Consignas del ejercicio:
#1 Según el fragmento sobre Graeber, ¿por qué ninguna de sus dos afirmaciones parece ser cierta? Respondé en una a tres oraciones.
#2 Convertí en una lista breve el párrafo del fragmento que empieza con "El pesimismo de Graeber", sin perder sus datos principales.
#3 En el fragmento, ¿de dónde proviene la evidencia estadística que se menciona?

Fragmento:
>>>

El pesimismo de Graeber sobre el estado de nuestra vida laboral se convirtió en una teoría con la ayuda de dos afirmaciones empíricas específicas: primero, que el número de trabajos de mierda está aumentando rápidamente; y segundo, que esos trabajos son particularmente abundantes en el sector corporativo neoliberal. Sin embargo, como muestro a continuación, ninguna de estas afirmaciones parece ser cierta. En cambio, la evidencia estadística de una variedad de economías avanzadas revela que lo que Graeber llama “trabajos de mierda” en realidad se concentran en empleos manuales, inseguros y mal pagados, y que parecen haberse vuelto menos comunes en las últimas décadas.

<<<

Registros proporcionados:

>>>

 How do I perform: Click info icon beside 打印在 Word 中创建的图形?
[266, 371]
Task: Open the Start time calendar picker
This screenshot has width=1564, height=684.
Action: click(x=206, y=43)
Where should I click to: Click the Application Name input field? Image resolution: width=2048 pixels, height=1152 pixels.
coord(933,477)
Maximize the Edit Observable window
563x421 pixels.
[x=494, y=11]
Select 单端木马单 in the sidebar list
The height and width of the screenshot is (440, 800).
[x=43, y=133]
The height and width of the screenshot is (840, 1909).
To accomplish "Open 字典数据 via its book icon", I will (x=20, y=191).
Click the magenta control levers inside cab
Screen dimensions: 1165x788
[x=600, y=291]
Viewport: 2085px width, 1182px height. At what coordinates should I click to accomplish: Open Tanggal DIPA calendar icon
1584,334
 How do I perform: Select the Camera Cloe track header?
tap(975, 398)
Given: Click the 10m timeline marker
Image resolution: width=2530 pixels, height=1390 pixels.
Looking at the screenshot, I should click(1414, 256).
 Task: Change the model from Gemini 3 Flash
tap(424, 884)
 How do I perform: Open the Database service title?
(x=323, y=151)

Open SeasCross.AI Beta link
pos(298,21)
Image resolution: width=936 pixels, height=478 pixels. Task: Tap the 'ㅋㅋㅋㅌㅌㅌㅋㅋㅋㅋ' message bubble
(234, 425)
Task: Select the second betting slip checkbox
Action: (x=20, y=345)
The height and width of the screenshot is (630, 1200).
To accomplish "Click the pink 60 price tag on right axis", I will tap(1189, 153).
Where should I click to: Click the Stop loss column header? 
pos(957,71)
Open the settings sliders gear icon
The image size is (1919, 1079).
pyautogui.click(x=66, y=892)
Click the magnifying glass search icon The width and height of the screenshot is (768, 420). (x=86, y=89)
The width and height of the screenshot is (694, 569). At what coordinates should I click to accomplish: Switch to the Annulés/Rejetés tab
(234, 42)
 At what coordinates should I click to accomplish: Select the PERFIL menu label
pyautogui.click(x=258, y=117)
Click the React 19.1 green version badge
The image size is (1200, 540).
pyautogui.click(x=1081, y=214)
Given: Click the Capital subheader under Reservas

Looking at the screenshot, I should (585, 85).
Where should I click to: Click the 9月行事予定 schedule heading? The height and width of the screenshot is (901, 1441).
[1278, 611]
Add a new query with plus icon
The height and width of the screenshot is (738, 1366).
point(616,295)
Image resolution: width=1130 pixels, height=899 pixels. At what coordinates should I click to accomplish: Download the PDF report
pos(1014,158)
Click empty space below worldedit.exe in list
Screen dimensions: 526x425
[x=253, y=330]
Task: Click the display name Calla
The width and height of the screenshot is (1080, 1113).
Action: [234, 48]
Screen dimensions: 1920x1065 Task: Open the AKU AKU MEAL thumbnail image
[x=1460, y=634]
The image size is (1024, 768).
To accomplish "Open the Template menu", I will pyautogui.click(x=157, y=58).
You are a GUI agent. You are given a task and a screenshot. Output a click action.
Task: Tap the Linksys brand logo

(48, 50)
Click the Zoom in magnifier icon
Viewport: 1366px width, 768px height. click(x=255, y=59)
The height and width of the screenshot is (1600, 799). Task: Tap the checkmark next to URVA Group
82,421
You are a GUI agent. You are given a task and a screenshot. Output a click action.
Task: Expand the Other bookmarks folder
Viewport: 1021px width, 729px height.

<<<

Respuestas a continuación:
#1 Porque los datos estadísticos de varias economías avanzadas muestran que los "trabajos de mierda" se concentran en empleos manuales, inseguros y mal pagados, no en el sector corporativo neoliberal. Además, esos trabajos parecen haberse vuelto menos comunes en las últimas décadas, en lugar de aumentar rápidamente.

#2
- El pesimismo de Graeber sobre la vida laboral se volvió teoría gracias a dos afirmaciones empíricas.
- Primera afirmación: los "trabajos de mierda" aumentan rápidamente.
- Segunda afirmación: abundan sobre todo en el sector corporativo neoliberal.
- Ninguna de las dos parece ser cierta.
- Según los datos estadísticos de varias economías avanzadas, esos trabajos se concentran en empleos manuales, inseguros y mal pagados.
- Además, parecen haberse vuelto menos comunes en las últimas décadas.

#3 De una variedad de economías avanzadas.